[Exercise] Go through the entries one line at a time, and gather every line that has the word "left".
Segment Open
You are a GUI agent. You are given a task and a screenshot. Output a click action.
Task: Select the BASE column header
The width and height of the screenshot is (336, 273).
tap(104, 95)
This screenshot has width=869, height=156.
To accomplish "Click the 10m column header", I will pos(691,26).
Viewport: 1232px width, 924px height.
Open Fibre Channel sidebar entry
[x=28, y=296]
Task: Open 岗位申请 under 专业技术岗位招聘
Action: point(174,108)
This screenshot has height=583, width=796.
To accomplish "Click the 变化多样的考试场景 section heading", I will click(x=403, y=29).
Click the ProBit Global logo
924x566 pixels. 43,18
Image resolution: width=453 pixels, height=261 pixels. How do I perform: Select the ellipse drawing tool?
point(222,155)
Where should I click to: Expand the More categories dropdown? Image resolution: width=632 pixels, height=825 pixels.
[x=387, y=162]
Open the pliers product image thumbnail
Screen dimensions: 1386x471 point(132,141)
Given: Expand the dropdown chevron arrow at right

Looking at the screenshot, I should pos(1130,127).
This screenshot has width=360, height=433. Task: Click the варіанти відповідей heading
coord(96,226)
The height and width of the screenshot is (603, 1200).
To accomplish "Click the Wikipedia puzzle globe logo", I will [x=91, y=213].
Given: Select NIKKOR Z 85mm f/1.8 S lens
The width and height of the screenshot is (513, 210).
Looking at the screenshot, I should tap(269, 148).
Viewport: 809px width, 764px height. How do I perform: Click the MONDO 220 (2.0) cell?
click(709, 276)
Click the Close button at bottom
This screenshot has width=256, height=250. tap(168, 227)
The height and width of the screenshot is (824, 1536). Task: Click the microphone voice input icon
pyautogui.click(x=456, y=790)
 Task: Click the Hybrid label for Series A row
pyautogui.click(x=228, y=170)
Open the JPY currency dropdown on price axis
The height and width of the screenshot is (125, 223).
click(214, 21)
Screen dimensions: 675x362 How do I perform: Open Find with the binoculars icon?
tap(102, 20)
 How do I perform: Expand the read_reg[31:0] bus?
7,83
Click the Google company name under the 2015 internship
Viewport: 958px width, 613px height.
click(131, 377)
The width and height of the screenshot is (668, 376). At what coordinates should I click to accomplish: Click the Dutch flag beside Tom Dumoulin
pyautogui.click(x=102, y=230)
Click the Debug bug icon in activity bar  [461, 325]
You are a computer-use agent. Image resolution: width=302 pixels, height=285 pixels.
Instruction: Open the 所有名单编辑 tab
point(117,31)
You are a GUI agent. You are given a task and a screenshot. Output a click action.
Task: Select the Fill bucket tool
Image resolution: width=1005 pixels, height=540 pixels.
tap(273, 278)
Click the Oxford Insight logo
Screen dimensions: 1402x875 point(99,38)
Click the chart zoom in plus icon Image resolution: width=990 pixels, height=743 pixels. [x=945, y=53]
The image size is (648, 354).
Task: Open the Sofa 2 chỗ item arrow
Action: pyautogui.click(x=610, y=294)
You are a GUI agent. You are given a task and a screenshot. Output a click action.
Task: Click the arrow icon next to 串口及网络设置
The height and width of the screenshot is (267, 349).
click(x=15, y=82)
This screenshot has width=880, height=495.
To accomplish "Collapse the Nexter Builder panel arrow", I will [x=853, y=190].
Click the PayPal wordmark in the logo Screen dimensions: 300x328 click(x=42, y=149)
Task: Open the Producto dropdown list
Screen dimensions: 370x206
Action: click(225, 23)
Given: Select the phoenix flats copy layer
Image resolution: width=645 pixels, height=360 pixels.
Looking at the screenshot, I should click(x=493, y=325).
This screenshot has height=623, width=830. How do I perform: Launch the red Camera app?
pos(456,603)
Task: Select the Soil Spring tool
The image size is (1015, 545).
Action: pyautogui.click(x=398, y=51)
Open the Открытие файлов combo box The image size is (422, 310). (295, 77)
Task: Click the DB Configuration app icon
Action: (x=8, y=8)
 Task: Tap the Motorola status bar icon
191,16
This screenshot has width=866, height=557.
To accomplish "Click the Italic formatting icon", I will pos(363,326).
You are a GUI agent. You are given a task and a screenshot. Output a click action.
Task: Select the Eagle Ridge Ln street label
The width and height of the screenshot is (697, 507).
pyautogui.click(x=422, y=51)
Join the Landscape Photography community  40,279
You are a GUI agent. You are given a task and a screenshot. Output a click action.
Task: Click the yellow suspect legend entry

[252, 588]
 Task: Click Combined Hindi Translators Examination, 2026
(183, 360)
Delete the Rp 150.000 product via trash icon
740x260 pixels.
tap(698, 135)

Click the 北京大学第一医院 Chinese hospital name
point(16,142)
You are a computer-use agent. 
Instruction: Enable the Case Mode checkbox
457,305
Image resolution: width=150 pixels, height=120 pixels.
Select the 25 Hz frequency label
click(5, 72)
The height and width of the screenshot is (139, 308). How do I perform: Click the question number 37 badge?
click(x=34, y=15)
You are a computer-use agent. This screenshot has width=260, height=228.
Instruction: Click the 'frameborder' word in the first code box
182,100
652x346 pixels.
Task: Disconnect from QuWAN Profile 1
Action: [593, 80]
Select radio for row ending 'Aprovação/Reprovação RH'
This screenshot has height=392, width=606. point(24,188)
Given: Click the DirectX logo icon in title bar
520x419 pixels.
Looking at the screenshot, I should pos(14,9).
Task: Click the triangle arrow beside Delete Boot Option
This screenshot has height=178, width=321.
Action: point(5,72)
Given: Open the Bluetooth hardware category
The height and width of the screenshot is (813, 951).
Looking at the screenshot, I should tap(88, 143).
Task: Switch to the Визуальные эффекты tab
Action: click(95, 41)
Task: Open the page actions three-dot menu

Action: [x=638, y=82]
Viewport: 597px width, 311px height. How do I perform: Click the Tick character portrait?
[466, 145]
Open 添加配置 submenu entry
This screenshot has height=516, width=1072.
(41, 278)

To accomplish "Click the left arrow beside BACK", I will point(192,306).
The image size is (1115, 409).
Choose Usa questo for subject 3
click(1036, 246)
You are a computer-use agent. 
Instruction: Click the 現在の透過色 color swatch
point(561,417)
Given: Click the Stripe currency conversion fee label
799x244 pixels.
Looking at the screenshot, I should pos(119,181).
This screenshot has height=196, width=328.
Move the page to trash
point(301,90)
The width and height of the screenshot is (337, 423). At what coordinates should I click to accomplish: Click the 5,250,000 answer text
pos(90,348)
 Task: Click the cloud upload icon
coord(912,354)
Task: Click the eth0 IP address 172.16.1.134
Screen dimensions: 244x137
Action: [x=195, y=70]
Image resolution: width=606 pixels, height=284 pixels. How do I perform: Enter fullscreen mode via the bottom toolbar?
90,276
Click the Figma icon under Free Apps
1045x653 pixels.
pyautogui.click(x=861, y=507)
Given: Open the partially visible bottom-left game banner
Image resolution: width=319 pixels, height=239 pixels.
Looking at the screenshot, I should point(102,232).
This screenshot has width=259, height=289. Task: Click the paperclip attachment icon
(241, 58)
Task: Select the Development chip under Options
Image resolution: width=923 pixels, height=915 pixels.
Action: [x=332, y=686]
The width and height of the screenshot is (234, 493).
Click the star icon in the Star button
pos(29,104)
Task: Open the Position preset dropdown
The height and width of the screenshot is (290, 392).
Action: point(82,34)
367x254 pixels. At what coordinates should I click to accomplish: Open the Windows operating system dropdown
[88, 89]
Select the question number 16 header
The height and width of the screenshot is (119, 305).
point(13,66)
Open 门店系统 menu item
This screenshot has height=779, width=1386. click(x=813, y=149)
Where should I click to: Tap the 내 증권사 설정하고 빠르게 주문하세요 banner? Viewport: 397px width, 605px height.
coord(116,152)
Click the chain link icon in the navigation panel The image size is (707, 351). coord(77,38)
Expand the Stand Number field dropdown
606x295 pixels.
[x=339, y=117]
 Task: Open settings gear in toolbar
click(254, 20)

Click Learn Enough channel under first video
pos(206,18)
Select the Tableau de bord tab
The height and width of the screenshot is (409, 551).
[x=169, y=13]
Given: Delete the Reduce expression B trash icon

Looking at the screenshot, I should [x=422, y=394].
Segment Closed
[The completed task]
To accomplish "Click the left arrow beside BACK", I will point(192,306).
Given: Open the partially visible bottom-left game banner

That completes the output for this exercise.